I'm sure the color isn't going to change that much. Esp with an LED. BUt from experence with the led's that I bought. The first set I bought were 5 leds on the 194 bulb. And I didn't like how dull it looked so I went with the 9 led and it was bright but the only issue was that you could actually see where the light source is comming from. 

I don't know anything about the B15 cluster, but with the 9 led 194s that I had, I had to but them in from behind the gauges and then pushed in and turned into the actaually bulb holder. Not putting the bulb in the holder and then turning it in to mack contact. Check in the B15 part of these forums and post and see what other with you car say.


----------



## Ninety-Nine SE-L (May 5, 2002)

one thing I'd like to point out, here. If you've ever had the opportunity to look at the back of the gauge faces, you's notice that the back is very unevenly coated. The coating on the back is thicker as it gets closer to the bulb and thinner as you get farther away from the bulb. As you prolly realize, this makes it appear that the lighting is even throughout when you look at it at night. Without this coating, there would be 4 bright spots at the corners of the gauges which looks kinda funny.

LEDs are far different from incandescent bulbs as they are very intense but have a poor angle of view. Although very bright to look at, even the brightest of them can not light a room, even in great numbers. 500 white LEDs can maybe do the job of a 40W light bulb. With that said, if you put them in the instrument cluster, you're only going to get small areas to light up while others will appear dark. Very uneven source for light.

The best success I've seen is just using bright 194s, but be careful you do not burn out the dimmer switch, too much wattage will kill it.


----------



## stevensol (Aug 7, 2005)

Ninety-Nine SE-L said:


> one thing I'd like to point out, here. If you've ever had the opportunity to look at the back of the gauge faces, you's notice that the back is very unevenly coated. The coating on the back is thicker as it gets closer to the bulb and thinner as you get farther away from the bulb. As you prolly realize, this makes it appear that the lighting is even throughout when you look at it at night. Without this coating, there would be 4 bright spots at the corners of the gauges which looks kinda funny.
> 
> LEDs are far different from incandescent bulbs as they are very intense but have a poor angle of view. Although very bright to look at, even the brightest of them can not light a room, even in great numbers. 500 white LEDs can maybe do the job of a 40W light bulb. With that said, if you put them in the instrument cluster, you're only going to get small areas to light up while others will appear dark. Very uneven source for light.
> 
> The best success I've seen is just using bright 194s, but be careful you do not burn out the dimmer switch, too much wattage will kill it.

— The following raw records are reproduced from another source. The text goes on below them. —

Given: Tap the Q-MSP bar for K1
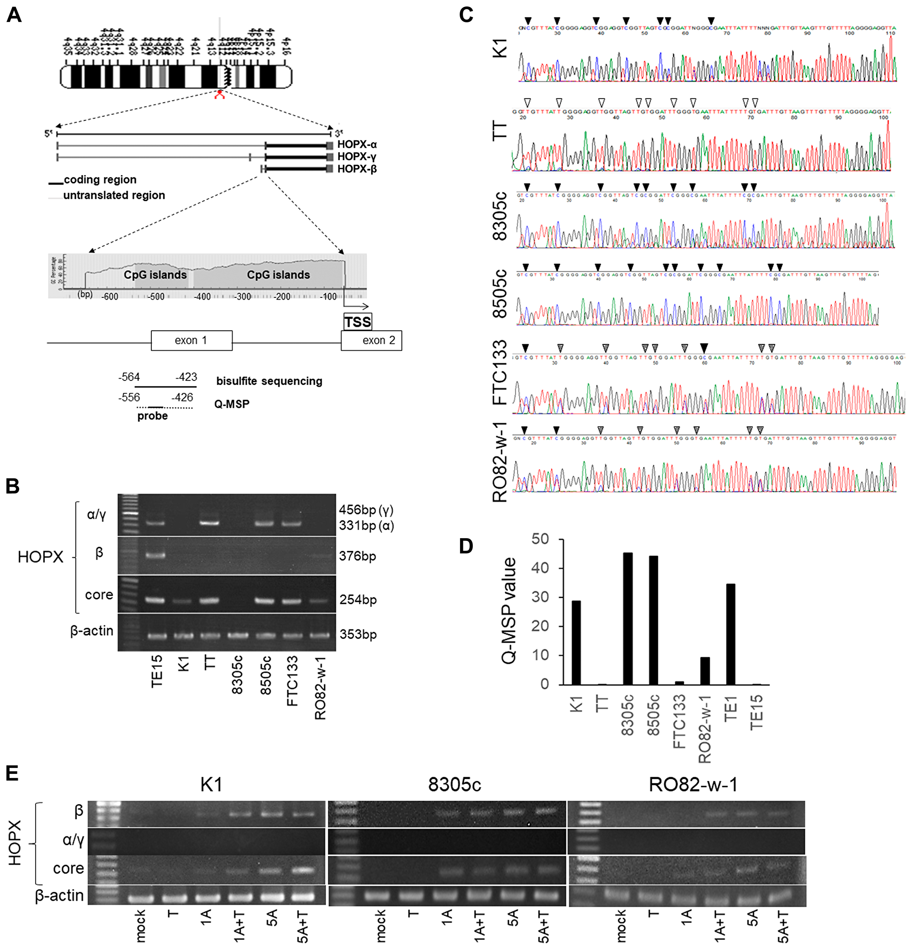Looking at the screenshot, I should pos(576,642).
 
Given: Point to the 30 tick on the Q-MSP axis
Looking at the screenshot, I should pos(540,597).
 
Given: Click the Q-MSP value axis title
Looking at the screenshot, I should pos(508,611).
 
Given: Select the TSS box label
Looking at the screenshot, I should pos(358,322).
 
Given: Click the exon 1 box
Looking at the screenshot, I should pos(192,340).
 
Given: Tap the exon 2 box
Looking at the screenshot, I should pos(372,340).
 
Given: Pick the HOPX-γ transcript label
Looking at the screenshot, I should pos(357,156).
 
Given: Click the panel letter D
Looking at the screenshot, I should pos(466,546).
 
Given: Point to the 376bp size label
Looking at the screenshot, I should pos(358,556).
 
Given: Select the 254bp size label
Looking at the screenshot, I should pos(358,600).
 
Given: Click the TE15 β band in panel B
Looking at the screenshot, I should pos(155,555).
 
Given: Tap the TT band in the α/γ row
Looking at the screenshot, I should pos(209,523).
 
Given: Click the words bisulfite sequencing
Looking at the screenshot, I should pos(269,381).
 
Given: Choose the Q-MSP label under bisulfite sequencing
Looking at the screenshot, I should pos(232,404).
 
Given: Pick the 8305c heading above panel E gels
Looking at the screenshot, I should pos(454,784).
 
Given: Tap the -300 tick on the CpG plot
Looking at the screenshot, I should pos(243,296).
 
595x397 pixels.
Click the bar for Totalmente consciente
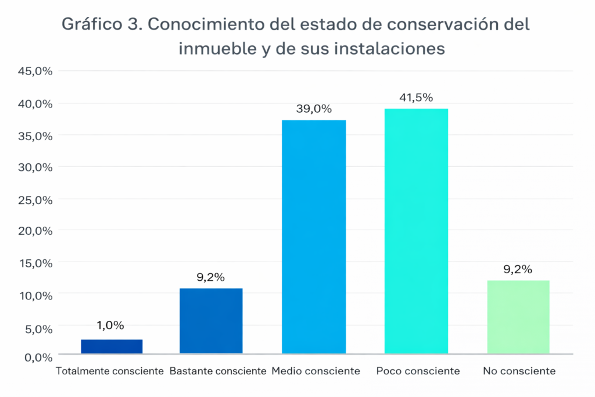(112, 346)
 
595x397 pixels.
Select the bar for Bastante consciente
(211, 321)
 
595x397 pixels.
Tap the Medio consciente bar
(314, 237)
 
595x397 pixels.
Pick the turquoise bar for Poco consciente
(416, 231)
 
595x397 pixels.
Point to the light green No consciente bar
(518, 317)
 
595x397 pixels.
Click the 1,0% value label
(111, 326)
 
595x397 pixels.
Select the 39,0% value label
(314, 109)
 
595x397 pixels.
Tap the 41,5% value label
(416, 98)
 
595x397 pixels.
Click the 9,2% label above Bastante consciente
(211, 277)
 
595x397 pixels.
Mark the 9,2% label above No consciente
(518, 270)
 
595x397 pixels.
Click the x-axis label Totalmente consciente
(110, 371)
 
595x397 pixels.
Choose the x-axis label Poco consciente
(418, 371)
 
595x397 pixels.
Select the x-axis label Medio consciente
(316, 371)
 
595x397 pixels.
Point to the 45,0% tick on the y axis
(36, 71)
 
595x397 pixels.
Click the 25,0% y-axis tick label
(36, 199)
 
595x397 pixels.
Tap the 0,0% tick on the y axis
(38, 356)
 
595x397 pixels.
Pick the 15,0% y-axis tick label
(36, 263)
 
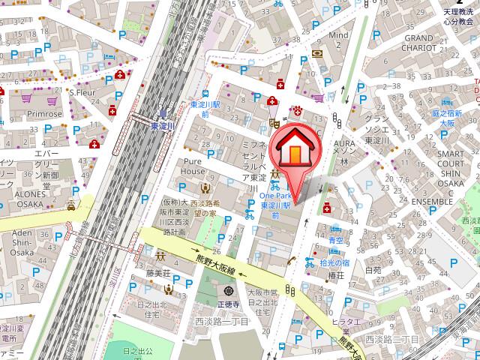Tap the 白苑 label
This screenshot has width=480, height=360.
tap(373, 270)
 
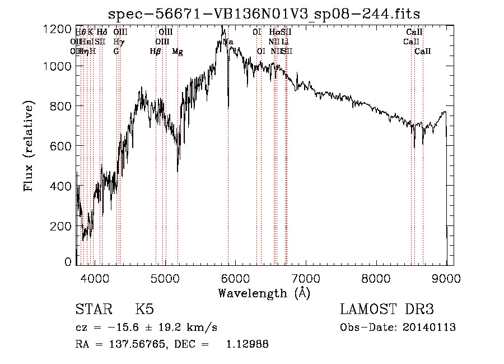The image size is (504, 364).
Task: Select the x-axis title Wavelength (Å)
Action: pos(264,292)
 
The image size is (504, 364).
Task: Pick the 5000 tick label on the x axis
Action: pos(165,278)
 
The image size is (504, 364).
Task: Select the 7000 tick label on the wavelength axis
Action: pos(306,278)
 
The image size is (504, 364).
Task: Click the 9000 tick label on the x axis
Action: pos(446,278)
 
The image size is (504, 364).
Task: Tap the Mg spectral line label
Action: pos(178,52)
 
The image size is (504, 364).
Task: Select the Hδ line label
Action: pos(102,33)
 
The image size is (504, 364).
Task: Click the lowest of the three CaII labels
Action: pos(423,52)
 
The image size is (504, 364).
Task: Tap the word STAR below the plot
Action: pos(94,310)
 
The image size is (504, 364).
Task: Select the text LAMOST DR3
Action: pos(387,310)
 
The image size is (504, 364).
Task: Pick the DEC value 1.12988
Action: pos(246,344)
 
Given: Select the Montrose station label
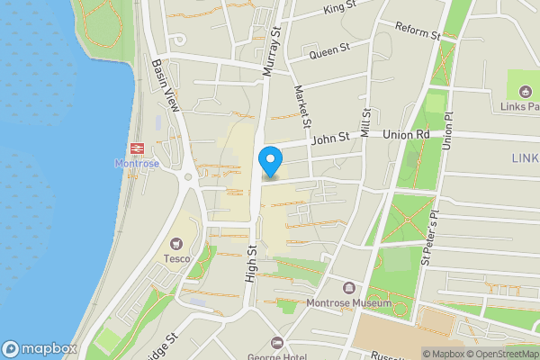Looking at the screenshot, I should click(x=137, y=164).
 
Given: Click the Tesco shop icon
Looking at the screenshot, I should click(x=176, y=243).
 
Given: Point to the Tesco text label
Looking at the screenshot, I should click(x=176, y=258).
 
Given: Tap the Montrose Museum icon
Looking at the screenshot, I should click(x=349, y=288).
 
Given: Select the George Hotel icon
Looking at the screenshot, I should click(x=276, y=343).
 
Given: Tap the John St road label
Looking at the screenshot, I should click(x=328, y=139).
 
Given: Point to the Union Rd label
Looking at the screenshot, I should click(x=407, y=135).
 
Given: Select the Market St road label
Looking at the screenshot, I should click(x=302, y=105).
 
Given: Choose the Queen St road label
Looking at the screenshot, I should click(x=328, y=51).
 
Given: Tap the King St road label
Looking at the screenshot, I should click(x=339, y=10).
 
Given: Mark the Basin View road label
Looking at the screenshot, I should click(x=166, y=86).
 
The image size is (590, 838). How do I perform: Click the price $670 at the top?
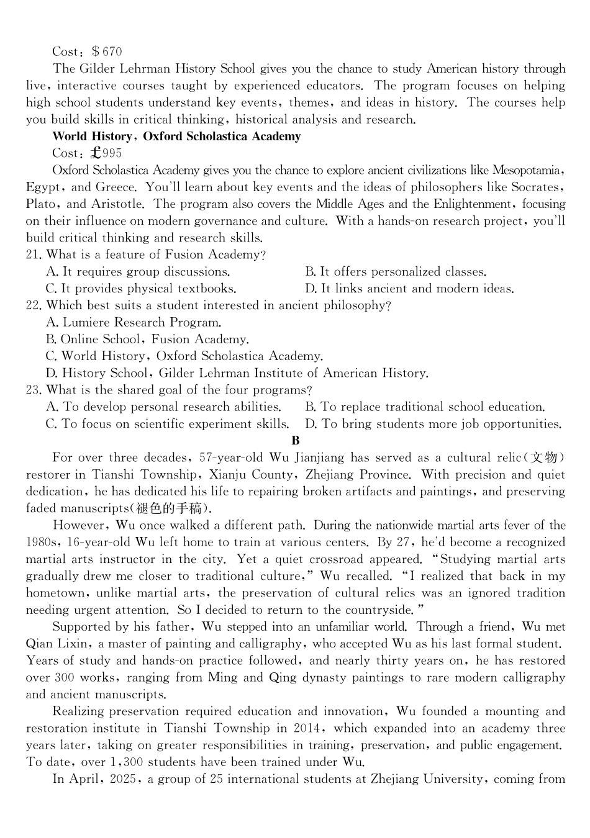(x=106, y=52)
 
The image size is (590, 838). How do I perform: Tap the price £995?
(x=106, y=153)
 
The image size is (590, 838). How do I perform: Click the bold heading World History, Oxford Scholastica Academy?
(x=176, y=136)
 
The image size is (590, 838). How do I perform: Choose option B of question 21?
(x=395, y=271)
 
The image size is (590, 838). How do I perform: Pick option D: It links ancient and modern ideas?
(x=409, y=288)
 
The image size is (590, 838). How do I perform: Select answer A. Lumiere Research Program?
(x=134, y=322)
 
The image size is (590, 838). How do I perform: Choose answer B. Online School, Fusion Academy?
(x=147, y=339)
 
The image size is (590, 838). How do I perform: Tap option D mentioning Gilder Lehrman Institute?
(x=237, y=373)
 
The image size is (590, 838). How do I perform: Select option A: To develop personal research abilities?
(x=163, y=407)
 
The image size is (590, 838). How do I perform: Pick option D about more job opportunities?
(x=433, y=424)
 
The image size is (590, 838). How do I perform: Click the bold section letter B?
(x=295, y=441)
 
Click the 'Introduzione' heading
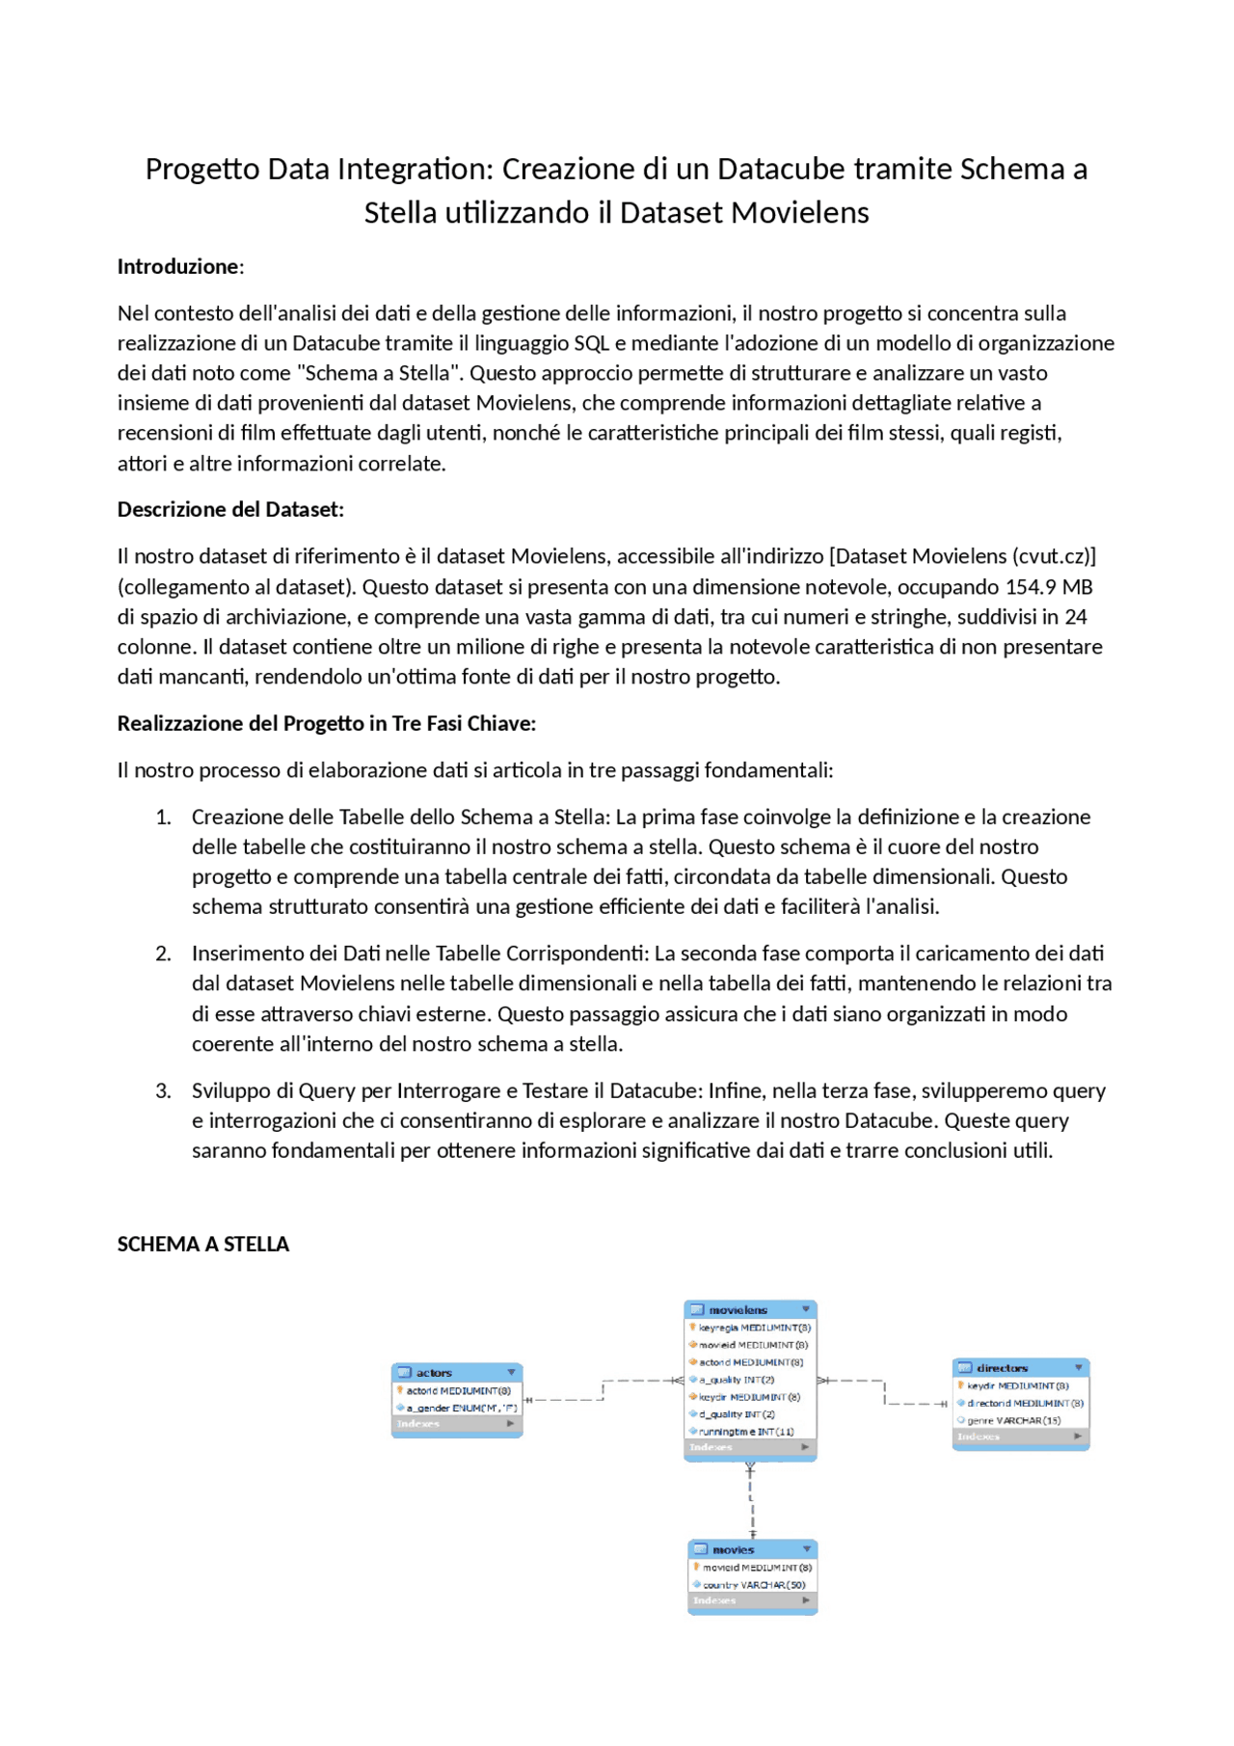[178, 267]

I thought most of the leds use stock wattage?


----------



## Ninety-Nine SE-L (May 5, 2002)

stevensol said:


> I thought most of the leds use stock wattage?


I meant with traditional 194s. Some manufacturers increase the wattage of bulbs to make them brighter which can lead to other problems.

I was saying to stay away from LEDs b/c they'll make the lighting very uneven.


----------



## Sentrixx (Apr 30, 2002)

Ninety-Nine SE-L said:


> I meant with traditional 194s. Some manufacturers increase the wattage of bulbs to make them brighter which can lead to other problems.
> 
> I was saying to stay away from LEDs b/c they'll make the lighting very uneven.



This is true.. Like I said above...With the leds I have now, I can see where the lights source is comming form. And I hate it.. BTW.. got my B1 hybrids in the mail today. So those will be going in right after work. I will let you all know how they come out.

Wonder how it will look with some new Import Intel. needles?!?!? MAWAHAHA


----------



## stevensol (Aug 7, 2005)

@ ninety... yea I hear what you're sayin now man.

@sentrixx... hell yea please let me know how those needles and leds turn out, pics would be great. :thumbup:


----------



## stevensol (Aug 7, 2005)

and I would need 4 bulbs for the tach-less cluster in my b13 right?


----------



## Sentrixx (Apr 30, 2002)

stevensol said:


> and I would need 4 bulbs for the tach-less cluster in my b13 right?


 i'm pretty sure the b13 cluster is 4 tach or not.


----------



## Sentrixx (Apr 30, 2002)

BTW.. The B1's arn't as white as I would like the gauges to be.. But man! Do those needles light up now.. BooYeah!


----------



## stevensol (Aug 7, 2005)

Sentrixx said:


> BTW.. The B1's arn't as white as I would like the gauges to be.. But man! Do those needles light up now.. BooYeah!


Post some PICS


----------



## Sentrixx (Apr 30, 2002)

stevensol said:


> Post some PICS



Calm down.....lol I would but I bought an iPod and not a camera this weekend. So it will be a few days.


----------



## stevensol (Aug 7, 2005)

Sentrixx said:


> Calm down.....lol I would but I bought an iPod and not a camera this weekend. So it will be a few days.



LMAO, I mean I'm not going to kill you if you don't go out and buy a camera and post pics.


----------



## 2nrguy (Feb 18, 2005)

*gauge swap*

i got some 6 way blue-green overlays from e-bay that are like these
and they are replacement gauges that cover the old ones completely, the problem that i have is that to get them to fit over the speedo and tach needles requires a lot of patience because of the 2 tits that nissan thought was a cool idea to put on the opposing ends of the center needles. so now that i have them on, the speedo needle is off and i was wondering if anyone else has had this problem and knows how to reset the needle right w/o hooking a scan tool up to the car.


----------